U.S. Breaks Records for COVID-19 Hospitalizations

Carolyn Crist

December 01, 2020

Editor's note: Find the latest COVID-19 news and guidance in Medscape's Coronavirus Resource Center.

More people are hospitalized with COVID-19 across the country right now than ever before during the pandemic, according to the COVID Tracking Project.

More than 93,000 people were hospitalized as of Sunday, marking the highest day so far after breaking records Saturday with 91,665 patients and Thursday with 90,443 patients.

"Hospitalizations have gone up every day since Oct. 25 except for [Friday], and [Friday's] decrease was probably related to holiday data reported on a one-day delay," the group wrote on Twitter.

At the beginning of the pandemic, hospitalizations reached nearly 60,000 in April, then fell below 30,000 by mid-June and climbed again to nearly 60,000 in late July. Hospitalizations dropped below 30,000 for a large portion of September but have been increasing ever since.

Regionally, hospitalizations seem to be increasing quickly in the Northeast, South and West, the group reported, with the Midwest possibly slowing. The number of hospitalized patients has shot up dramatically in several states, including California, where the number has nearly doubled from 4,000 on Nov. 12 to almost 8,000 on Monday.

California Gov. Gavin Newsom said Monday that he may enact tougher restrictions this week, including a possible stay-at-home order, to counter the current surge that threatens to overwhelm hospitals. Current projections show that ICU admissions could exceed statewide capacity by mid-December unless new policies are enacted.

"If these trends continue, we're going to have to take much more dramatic, arguably drastic action," Newsom said during a press briefing.

COVID-19 hospitalizations have also reached an all-time high in Ohio, with more than 5,000 people in the hospital on Monday. On Nov. 1, about 1,700 COVID-19 patients were hospitalized.

"There are a lot of concerns about ICU capacity … more hospitals are voicing concerns about their ability to manage this many ICU patients," Andy Thomas, MD, chief clinical officer at The Ohio State University Wexner Medical Center, said during a press briefing on Monday alongside Gov. Mike DeWine.

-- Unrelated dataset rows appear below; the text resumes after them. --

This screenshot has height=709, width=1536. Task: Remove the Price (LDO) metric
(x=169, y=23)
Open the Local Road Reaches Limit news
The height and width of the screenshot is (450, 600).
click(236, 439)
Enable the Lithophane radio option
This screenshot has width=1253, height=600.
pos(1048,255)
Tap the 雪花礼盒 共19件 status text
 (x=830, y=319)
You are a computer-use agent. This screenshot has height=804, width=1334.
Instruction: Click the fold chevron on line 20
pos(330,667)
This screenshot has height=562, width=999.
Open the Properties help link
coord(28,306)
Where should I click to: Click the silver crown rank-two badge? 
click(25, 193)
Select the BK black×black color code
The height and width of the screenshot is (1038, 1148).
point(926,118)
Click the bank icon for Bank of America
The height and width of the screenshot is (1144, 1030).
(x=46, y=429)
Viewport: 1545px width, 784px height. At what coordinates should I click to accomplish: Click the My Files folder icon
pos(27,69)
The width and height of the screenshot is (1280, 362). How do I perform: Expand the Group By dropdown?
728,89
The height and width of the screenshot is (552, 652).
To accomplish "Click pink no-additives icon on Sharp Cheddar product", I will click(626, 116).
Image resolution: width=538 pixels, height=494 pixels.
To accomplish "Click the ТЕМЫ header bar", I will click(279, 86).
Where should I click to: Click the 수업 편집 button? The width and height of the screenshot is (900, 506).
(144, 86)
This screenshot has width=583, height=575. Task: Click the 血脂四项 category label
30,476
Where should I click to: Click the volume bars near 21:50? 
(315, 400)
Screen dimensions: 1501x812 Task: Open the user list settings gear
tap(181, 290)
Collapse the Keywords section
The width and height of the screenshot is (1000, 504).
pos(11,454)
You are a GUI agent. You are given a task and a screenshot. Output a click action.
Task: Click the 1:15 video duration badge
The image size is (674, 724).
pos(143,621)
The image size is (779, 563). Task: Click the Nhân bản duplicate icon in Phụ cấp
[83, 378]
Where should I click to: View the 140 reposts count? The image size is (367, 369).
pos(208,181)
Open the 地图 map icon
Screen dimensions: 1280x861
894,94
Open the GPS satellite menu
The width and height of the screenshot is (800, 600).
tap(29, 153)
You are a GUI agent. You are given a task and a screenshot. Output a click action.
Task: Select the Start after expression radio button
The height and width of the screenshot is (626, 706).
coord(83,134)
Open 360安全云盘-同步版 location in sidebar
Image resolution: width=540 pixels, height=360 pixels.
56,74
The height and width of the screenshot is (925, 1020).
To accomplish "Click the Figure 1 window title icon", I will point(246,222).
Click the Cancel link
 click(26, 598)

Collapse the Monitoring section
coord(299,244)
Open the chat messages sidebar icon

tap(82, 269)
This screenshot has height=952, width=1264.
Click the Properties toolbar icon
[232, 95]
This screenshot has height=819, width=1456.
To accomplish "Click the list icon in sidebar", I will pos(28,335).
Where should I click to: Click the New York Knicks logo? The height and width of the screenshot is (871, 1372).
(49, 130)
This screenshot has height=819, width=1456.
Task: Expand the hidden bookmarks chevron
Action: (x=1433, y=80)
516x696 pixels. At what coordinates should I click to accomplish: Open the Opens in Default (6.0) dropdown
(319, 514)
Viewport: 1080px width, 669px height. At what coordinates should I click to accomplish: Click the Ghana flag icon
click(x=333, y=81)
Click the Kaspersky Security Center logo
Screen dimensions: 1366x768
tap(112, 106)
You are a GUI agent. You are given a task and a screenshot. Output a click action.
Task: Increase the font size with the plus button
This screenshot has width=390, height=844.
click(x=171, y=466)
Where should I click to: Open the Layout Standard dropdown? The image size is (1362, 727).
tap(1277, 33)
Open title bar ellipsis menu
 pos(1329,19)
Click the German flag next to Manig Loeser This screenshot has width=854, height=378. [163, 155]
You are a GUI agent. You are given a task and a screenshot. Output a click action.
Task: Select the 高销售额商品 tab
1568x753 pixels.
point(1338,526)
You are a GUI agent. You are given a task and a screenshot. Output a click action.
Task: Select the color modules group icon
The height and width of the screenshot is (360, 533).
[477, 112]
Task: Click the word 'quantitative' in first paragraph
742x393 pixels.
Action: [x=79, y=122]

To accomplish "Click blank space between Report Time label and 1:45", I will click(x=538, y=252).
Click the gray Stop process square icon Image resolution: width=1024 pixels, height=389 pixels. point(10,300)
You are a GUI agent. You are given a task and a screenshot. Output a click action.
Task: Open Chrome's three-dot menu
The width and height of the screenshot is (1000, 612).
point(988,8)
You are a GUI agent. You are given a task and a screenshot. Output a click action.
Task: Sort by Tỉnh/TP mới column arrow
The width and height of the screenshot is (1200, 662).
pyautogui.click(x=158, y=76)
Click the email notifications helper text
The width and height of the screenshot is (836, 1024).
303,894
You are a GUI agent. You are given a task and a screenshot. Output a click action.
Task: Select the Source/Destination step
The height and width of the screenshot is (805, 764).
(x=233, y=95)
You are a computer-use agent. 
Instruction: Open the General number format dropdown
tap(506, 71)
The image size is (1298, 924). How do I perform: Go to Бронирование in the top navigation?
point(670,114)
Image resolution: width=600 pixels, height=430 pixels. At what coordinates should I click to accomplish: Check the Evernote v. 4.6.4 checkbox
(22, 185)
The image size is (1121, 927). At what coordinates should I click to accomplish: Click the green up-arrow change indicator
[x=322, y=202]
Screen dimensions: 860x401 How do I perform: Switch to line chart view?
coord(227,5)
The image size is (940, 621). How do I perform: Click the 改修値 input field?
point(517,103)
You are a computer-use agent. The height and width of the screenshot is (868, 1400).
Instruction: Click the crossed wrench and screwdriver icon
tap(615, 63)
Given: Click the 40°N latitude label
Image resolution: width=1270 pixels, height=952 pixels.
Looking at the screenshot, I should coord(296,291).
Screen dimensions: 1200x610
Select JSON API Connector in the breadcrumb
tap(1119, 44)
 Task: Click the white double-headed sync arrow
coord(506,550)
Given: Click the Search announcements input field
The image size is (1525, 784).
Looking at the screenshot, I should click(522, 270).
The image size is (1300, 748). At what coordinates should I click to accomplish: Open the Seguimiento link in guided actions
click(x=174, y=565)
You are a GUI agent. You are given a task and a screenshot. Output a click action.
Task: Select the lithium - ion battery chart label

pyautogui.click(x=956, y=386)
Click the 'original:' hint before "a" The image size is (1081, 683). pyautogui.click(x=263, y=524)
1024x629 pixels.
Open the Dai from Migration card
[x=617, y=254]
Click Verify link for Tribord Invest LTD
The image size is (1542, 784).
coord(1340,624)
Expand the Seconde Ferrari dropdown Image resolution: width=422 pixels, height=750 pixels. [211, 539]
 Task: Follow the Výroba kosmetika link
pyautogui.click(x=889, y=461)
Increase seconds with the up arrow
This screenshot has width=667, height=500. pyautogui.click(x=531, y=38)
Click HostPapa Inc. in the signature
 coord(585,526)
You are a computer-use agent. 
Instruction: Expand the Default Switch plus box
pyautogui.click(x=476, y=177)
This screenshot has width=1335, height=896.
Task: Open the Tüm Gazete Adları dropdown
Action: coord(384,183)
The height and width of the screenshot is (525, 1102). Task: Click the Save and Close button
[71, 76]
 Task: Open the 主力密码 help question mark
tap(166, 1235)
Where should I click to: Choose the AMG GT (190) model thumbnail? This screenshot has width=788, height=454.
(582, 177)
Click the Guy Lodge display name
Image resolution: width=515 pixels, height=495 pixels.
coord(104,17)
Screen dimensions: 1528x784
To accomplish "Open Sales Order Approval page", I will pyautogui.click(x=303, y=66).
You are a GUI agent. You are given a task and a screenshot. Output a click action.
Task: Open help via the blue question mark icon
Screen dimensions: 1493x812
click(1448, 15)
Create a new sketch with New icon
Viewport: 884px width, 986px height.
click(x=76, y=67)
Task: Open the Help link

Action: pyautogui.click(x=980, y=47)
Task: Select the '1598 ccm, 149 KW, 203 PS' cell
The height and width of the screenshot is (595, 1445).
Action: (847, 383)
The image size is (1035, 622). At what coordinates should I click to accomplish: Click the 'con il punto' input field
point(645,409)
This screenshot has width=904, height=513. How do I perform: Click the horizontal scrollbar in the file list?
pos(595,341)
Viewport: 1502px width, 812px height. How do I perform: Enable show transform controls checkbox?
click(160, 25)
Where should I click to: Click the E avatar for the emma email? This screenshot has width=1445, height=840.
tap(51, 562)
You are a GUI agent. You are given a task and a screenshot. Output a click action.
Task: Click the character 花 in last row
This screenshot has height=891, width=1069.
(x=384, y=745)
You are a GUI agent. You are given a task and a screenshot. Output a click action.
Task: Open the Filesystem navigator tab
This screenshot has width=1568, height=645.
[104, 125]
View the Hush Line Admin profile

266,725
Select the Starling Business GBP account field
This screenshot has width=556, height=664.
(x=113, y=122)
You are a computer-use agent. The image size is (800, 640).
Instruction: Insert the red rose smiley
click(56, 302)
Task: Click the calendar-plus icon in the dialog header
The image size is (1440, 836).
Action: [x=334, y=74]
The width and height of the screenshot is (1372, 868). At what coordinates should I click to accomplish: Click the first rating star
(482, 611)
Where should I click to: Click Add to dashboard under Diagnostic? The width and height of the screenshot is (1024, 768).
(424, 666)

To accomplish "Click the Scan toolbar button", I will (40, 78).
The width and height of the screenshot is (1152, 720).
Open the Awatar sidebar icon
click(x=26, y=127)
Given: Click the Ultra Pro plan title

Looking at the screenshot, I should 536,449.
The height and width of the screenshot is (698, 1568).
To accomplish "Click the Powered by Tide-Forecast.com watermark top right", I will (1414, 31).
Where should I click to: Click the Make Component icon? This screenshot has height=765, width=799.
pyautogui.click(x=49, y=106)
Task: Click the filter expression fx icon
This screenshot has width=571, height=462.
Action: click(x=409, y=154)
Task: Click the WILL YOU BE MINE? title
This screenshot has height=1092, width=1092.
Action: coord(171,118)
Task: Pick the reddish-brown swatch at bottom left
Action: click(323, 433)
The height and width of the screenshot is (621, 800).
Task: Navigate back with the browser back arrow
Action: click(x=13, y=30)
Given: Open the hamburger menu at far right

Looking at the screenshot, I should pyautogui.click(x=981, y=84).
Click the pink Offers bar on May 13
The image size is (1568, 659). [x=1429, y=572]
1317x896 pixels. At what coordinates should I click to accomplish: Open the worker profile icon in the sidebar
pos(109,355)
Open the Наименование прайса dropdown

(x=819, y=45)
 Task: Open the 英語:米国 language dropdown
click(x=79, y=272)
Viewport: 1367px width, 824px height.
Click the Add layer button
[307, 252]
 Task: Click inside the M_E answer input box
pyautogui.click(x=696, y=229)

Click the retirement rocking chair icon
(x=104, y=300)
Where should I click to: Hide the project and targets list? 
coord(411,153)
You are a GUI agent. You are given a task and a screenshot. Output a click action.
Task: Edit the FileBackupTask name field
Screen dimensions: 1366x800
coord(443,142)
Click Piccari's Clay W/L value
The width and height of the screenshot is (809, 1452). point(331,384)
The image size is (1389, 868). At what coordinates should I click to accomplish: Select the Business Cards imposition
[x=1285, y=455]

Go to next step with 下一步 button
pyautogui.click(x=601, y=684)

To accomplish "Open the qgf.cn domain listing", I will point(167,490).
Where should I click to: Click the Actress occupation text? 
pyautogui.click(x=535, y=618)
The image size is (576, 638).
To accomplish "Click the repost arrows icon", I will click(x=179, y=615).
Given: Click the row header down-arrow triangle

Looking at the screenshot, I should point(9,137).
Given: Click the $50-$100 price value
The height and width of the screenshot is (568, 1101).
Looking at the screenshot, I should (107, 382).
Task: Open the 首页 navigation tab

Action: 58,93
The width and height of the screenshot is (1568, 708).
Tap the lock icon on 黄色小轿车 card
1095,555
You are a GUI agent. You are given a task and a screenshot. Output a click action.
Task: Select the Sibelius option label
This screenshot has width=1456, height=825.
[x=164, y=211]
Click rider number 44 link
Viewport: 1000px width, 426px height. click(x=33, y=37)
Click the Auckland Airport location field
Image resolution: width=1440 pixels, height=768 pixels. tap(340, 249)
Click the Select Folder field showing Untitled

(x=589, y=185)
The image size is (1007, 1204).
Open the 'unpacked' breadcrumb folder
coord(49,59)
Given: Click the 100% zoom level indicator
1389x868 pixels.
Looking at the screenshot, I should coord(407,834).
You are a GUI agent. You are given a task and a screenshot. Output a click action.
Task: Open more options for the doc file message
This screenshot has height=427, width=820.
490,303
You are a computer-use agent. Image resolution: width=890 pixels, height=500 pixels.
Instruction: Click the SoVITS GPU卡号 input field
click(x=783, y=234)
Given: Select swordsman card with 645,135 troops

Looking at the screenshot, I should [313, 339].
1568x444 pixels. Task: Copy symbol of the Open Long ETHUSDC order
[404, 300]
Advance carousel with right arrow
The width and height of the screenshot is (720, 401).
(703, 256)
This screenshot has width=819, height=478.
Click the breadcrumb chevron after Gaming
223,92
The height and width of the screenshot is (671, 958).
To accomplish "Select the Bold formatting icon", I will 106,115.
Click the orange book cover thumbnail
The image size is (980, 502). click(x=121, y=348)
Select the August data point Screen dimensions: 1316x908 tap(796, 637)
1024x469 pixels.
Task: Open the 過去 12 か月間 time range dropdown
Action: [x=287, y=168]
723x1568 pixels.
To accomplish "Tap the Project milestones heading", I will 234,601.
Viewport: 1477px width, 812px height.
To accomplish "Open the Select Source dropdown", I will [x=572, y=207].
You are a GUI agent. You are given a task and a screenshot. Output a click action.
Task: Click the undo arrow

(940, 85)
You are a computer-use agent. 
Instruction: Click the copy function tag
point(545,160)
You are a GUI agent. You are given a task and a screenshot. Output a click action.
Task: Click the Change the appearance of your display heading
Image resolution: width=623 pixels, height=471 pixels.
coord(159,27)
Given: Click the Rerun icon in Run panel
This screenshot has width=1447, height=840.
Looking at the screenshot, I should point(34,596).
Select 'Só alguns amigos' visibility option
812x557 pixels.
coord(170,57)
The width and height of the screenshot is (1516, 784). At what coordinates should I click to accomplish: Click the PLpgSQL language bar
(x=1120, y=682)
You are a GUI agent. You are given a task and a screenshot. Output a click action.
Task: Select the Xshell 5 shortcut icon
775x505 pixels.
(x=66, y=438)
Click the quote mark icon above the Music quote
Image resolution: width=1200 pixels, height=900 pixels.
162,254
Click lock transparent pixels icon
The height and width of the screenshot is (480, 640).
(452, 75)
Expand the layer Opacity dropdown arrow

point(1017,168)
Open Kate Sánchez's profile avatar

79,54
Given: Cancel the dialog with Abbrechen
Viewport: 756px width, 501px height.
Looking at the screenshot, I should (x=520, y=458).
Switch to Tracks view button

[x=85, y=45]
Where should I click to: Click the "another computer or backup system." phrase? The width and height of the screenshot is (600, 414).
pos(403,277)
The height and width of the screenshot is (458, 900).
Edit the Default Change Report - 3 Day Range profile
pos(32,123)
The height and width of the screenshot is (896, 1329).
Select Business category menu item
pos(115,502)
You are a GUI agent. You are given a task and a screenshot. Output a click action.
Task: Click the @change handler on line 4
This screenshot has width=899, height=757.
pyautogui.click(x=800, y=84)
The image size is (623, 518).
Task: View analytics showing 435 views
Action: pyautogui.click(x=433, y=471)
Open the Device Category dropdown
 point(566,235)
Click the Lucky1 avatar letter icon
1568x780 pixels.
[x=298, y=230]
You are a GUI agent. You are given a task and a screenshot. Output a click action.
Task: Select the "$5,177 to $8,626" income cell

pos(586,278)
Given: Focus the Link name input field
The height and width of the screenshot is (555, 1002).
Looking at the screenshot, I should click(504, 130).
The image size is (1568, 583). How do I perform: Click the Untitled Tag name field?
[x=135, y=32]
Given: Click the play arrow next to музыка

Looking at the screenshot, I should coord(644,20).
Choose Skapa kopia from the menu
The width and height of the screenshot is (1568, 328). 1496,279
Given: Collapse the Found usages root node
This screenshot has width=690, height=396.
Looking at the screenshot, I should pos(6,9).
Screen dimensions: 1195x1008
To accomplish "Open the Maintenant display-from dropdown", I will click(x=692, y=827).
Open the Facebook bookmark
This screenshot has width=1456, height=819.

About one-third of ICU patients in Ohio have COVID-19, Thomas added, and one-third of patients on ventilators have COVID-19.

"COVID patients are going to start crowding out other people who need that level of care as these numbers continue to rise," he said. "The reality is that hospitals are making difficult decisions."

DeWine asked Ohioans to work from home, if possible, and to "pull back" on activities to slow the spread of the coronavirus. He also encouraged those who traveled for Thanksgiving to quarantine once they return to Ohio.

"There is a cause and effect to what we do. We can slow this down," DeWine said. "The scariest thing is that there is no indication that we have plateaued. We haven't seen anything like this for 100 years."

Sources

COVID Tracking Project, "National Data: Hospitalization."

COVID Tracking Project, "Twitter post, 7:04 p.m. on November 28, 2020."

Office of the Governor of California, "CA COVID-19 Update, Nov. 30, 2020 at 3:25 p.m."

The Ohio Channel, "November 20, 2020 #COVID-19 Update with Governor Mike DeWine."